The second thing the bloggers are upset about is that the wireless access would not just be for MPS students and families, but for staff, too. Fraley says that "This is also a bypass of the QEO/salary controls public teachers fall under according to Wisconsin law." DiGaudio writes, "Let them pay for their own Internet service, like I do." For those not familiar with the QEO (Qualified Economic Offer) that Fraley employs in his argument here, it is the state law that allows school districts, like MPS, to impose without bargaining a combimed salary and benefits package increase of 3.8%. Problem is, the district gives net access to teachers now (through dial-up) becuase the district expects us to work from home. Those of us who pay for broadband are asked to use a VPN to get through to the district's network to do grades, check attendance, or find parent contact info. And it isn't that staff don't want to pay for net access, either--it's that students and staff are on the same network, meaning there is little if any additional cost to have them online, and no good way to charge them.

This morning's front page brings us a second story worth considering, one that says MPS has one of the worst graduation rates:
Ninety-four of the 100 largest school districts in the country have higher graduation rates than Milwaukee, where the graduation rate is 45%, according to a study by the Manhattan Institute, a think tank in New York. [. . .] The Manhattan Institute studies have repeatedly found that while Wisconsin has one of the highest graduation rates overall, it also has one of the worst graduation rates for African-American students. This year, Wisconsin came in third, with an overall graduation rate of 85%. For African-Americans, the statewide graduation rate was 55%--the second-lowest in the country. MPS was about 60% black in 2003, according to the state Department of Public Instruction.

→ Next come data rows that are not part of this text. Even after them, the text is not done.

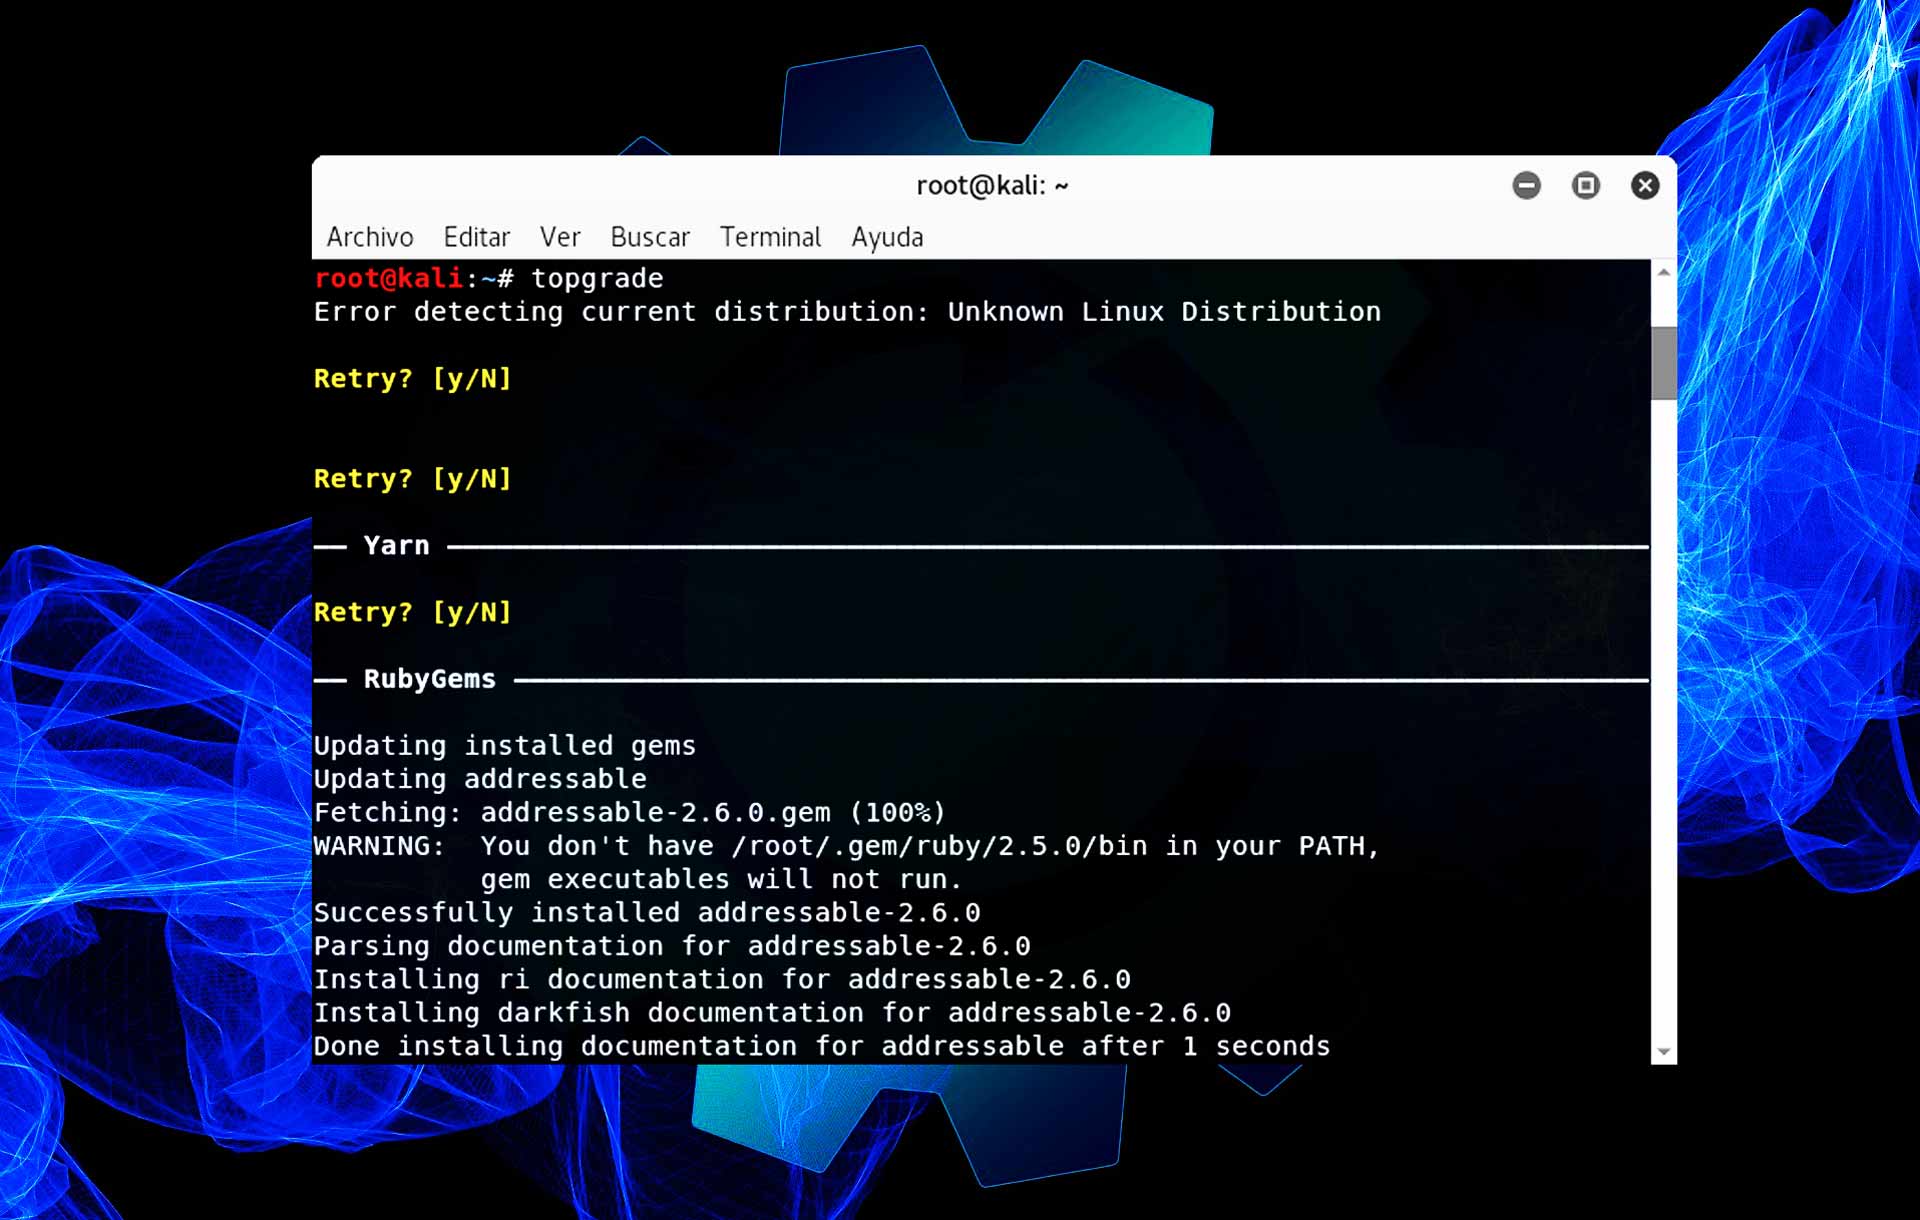The height and width of the screenshot is (1220, 1920).
Task: Click the Yarn section header
Action: point(396,545)
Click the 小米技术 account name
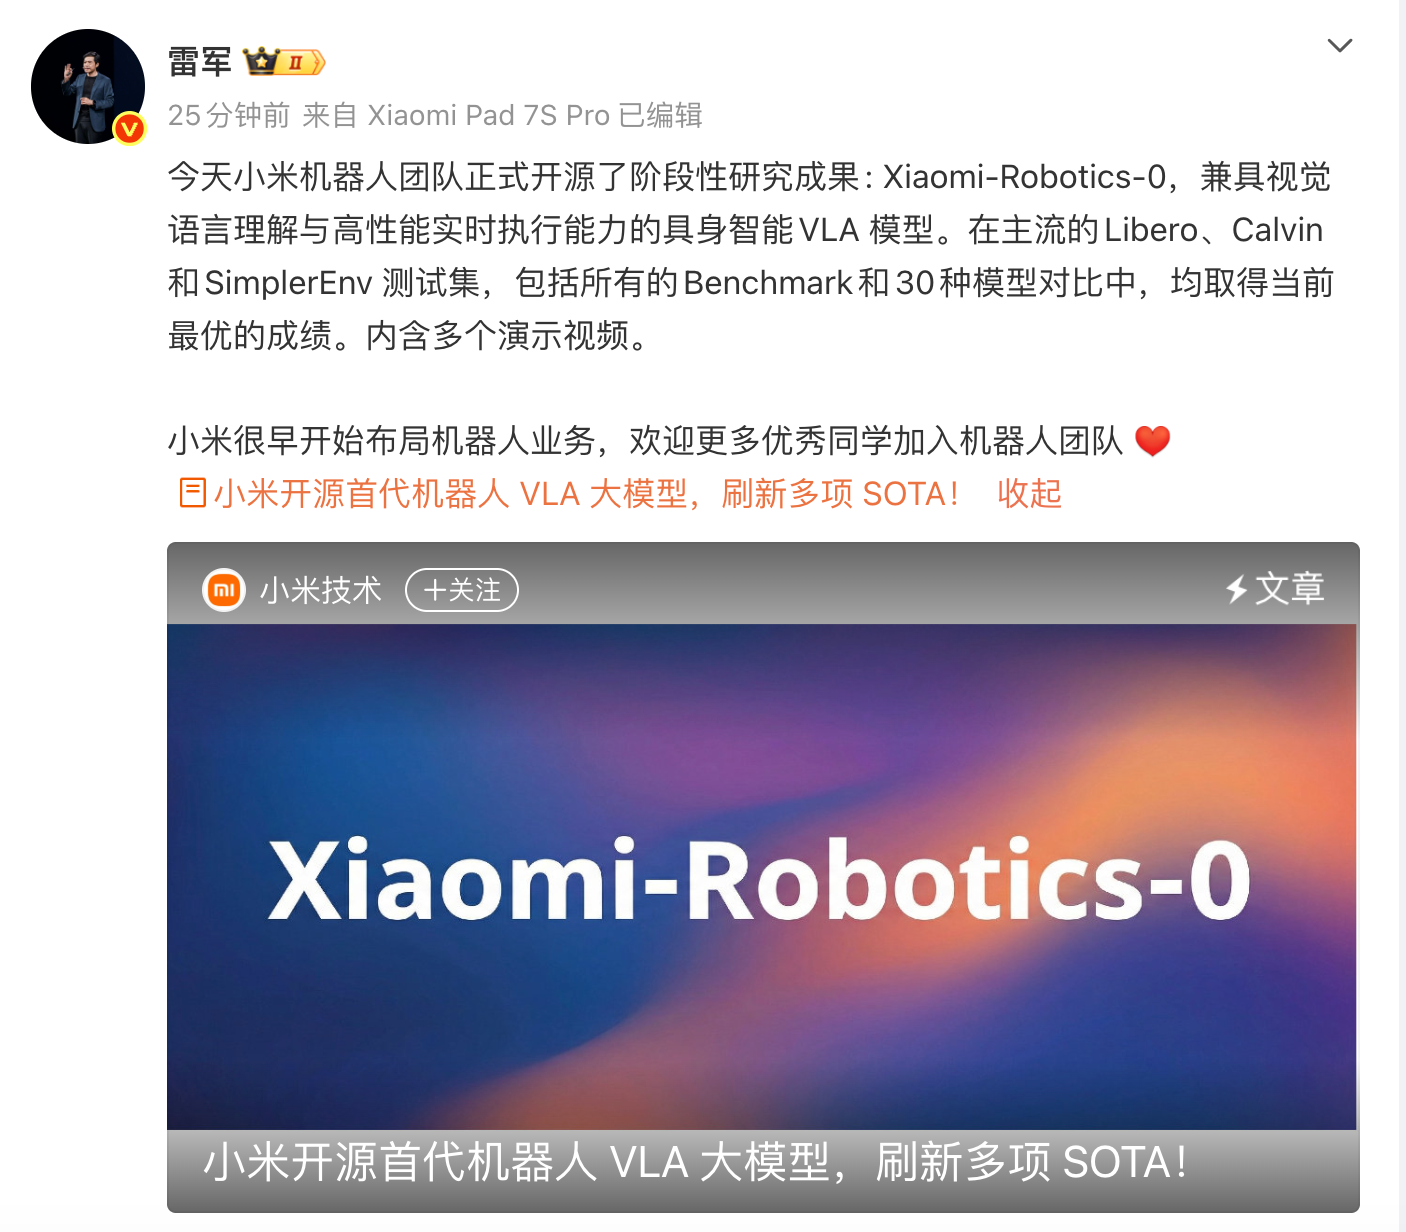The height and width of the screenshot is (1232, 1406). tap(321, 590)
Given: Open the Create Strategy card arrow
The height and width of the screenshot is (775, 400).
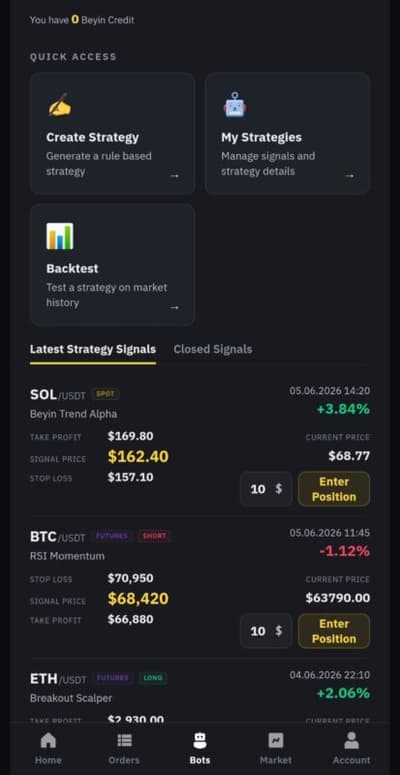Looking at the screenshot, I should [175, 176].
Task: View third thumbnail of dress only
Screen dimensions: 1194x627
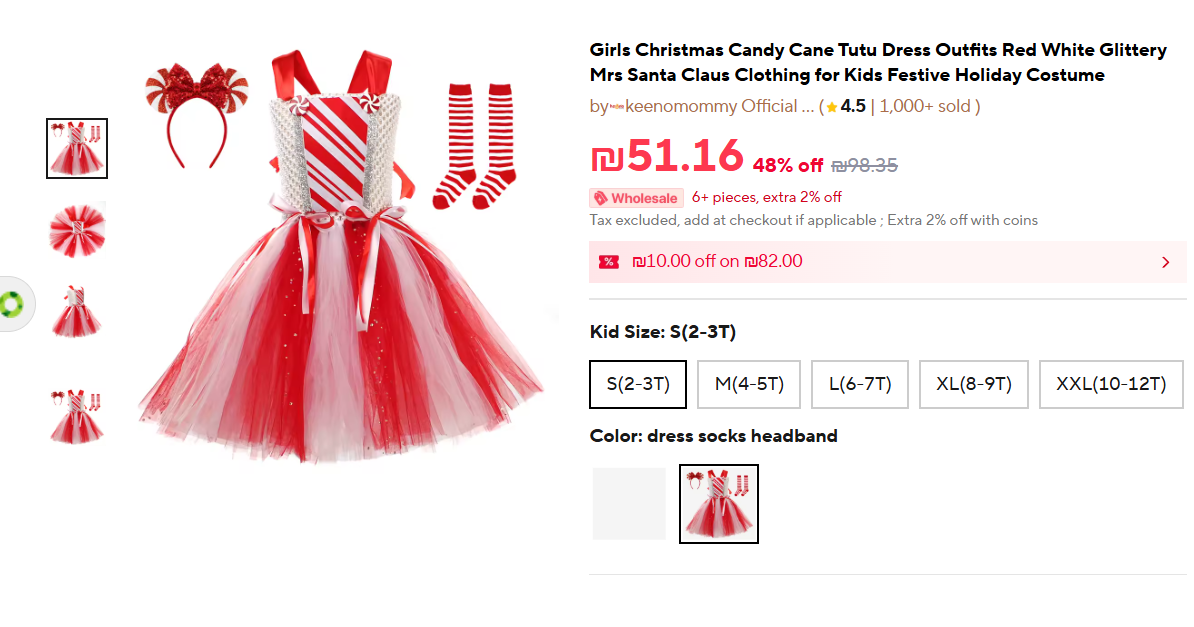Action: (77, 311)
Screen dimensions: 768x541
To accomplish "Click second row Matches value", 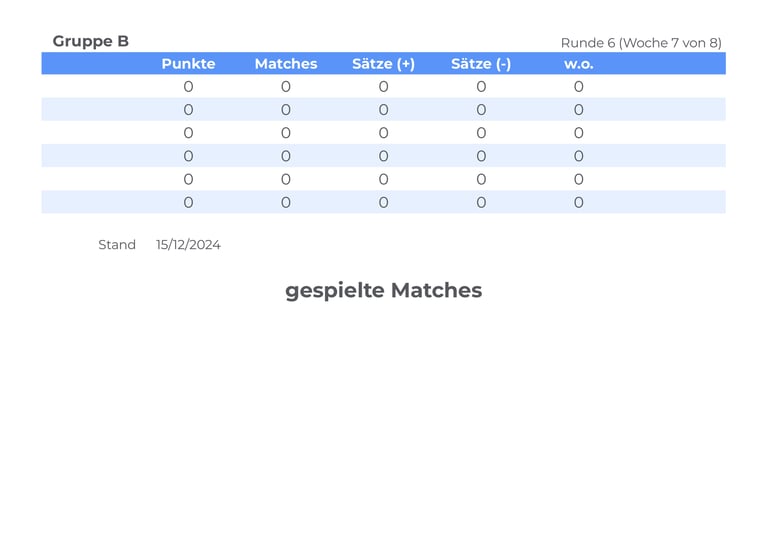I will click(285, 110).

Critics have long said that the Manhattan Institute's methodology underestimates the graduation rate nationally, particularly in urban areas and among minority students. State and district estimates put the 2003 graduation rate in Milwaukee at 61% and 67%, respectively. In the past, the institute has consistently published studies with findings that support school vouchers.
My initial thought was, "tell me something I don't know." I know we can do better; after all, I do this for a living. But 45% is absurd. Then I remembered, Jay Greene works for the Manhattan Institute. That would explain that. Of course, you could (should, probably) call that an ad hominem attack. Regardless, Greene has an agenda, and that agenda is to manipulate data to make public schools look as bad as possible. Put this study on the pile, and let's get back to the real work of making education in Milwaukee possible.

To that end, Eugene Kane raises an interesting point:
This is an intriguing story that might come to Milwaukee some day. The city of Omaha, Nebraska has agreed to create three separate school districts segregated by race.

According to this story, the reason is that many ethnic groups--particularly African-Americans--want to control their own districts in order to ensure all students receive the best education.
Kane may not spend a lot of time in Milwaukee's schools, but there's really not much that would have to change for this to happen here. I think it's a bad idea, and I don't think there's data to support such a change.

I'm not saying WiFi will fix the graduation rate either, nor will any one of a hundred other initiatives that nibble around the edges of the way Milwaukee schools its children. So let's defuse the teapot tempests for a while, 'kay?